Hoy la zona de Auquisamaña sufre las consecuencias de varios factores negativos, unos naturales y otros generados por las circunstancias vinculantes a la necesidad de crecimiento de la ciudad que extiende su mancha urbana muchas veces sin medir consecuencias. La falta de coordinación y amistad entre los municipios de La Paz y Palca han dejado tareas pendientes que tarde o temprano tendrán repercusiones, tanto legales como técnicas y consecuencias sobre la calidad de los terrenos.

Después de la tragedia, el municipio paceño inició el movimiento de tierra en el farallón que se deslizó y se anunció que se trabajará en la estabilización del terreno así como en el rescate de enseres y bienes de las viviendas colapsadas, así como proteger a otras viviendas aledañas. El alcalde Luis Revilla informó también que se está efectuando un estudio para establecer las causas del siniestro, y que en aproximadamente 15 días se tendrá un informe.
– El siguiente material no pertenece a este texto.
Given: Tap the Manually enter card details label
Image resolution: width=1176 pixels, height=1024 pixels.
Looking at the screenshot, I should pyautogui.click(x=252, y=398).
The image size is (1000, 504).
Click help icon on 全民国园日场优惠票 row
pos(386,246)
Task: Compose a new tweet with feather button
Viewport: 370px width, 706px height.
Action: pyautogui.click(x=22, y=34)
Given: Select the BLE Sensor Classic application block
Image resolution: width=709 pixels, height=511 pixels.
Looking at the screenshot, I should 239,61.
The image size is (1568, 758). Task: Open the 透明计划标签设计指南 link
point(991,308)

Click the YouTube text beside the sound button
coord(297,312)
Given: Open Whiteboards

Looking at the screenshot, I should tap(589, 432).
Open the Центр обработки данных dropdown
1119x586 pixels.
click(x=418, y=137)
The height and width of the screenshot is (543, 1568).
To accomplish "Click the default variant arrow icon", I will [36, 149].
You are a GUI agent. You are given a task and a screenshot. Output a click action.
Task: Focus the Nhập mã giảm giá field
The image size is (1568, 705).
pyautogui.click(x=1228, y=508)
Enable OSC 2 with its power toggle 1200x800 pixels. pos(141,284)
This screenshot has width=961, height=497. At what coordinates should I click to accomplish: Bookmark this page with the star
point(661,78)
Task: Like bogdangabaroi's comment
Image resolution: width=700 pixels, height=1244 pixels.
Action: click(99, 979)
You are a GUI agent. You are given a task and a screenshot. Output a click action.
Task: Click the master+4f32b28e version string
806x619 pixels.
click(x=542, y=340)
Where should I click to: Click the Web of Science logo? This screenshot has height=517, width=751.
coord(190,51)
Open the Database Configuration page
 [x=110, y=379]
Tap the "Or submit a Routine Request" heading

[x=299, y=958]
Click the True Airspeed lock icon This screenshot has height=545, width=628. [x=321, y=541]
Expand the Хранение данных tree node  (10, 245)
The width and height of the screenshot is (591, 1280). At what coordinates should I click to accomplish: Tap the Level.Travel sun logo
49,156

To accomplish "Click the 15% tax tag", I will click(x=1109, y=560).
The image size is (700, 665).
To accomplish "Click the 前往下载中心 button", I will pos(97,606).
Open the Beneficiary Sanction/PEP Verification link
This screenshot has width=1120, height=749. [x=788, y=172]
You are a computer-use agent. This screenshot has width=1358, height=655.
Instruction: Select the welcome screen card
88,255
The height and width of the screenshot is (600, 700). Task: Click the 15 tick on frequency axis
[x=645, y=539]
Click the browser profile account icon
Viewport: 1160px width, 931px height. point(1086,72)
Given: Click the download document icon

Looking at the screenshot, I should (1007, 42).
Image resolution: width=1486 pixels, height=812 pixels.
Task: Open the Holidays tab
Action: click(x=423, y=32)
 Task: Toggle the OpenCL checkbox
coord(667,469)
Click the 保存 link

Los vecinos acusaron a la Alcaldía de la tragedia debido a que desde hace dos años se denunció sobre señales preocupantes la zona. Algunos vecinos tienen testimonios de los reclamos efectuados debido a que ya aparecieron rajaduras en algunas casas. Existe la susceptibilidad de que los trabajos efectuados en una nueva urbanización vecina hubiesen desestabilizado al cerro. Se trata de la urbanización Abedules que es un proyecto ilegal, pero que cuenta con autorización del municipio de Palca.

Los municipios deberían coordinar esfuerzos, hacer realidad la gran metrópoli y gestionar apoyo internacional. Hace un mes sugeríamos que se debe aprovechar que los organismos internacionales periódicamente efectúan sugerencias destinadas a prevenir. Por ejemplo, la ONU, ha recomendado a todos los gobiernos crear sistemas de alerta que funcionen las 24 horas del día efectuando seguimiento de la situación y así anticiparse a los desastres naturales, ecológicos e industriales.

En muchos países en desarrollo, expuestos a desastres, a pedido de los gobiernos, se han introducido equipos de las Naciones Unidas para gestionar las operaciones en caso de emergencia. La realidad demuestra que se suele culpar exclusivamente a la naturaleza de los desastres naturales, pero en gran medida, las calamidades están directamente relacionadas con la acción humana.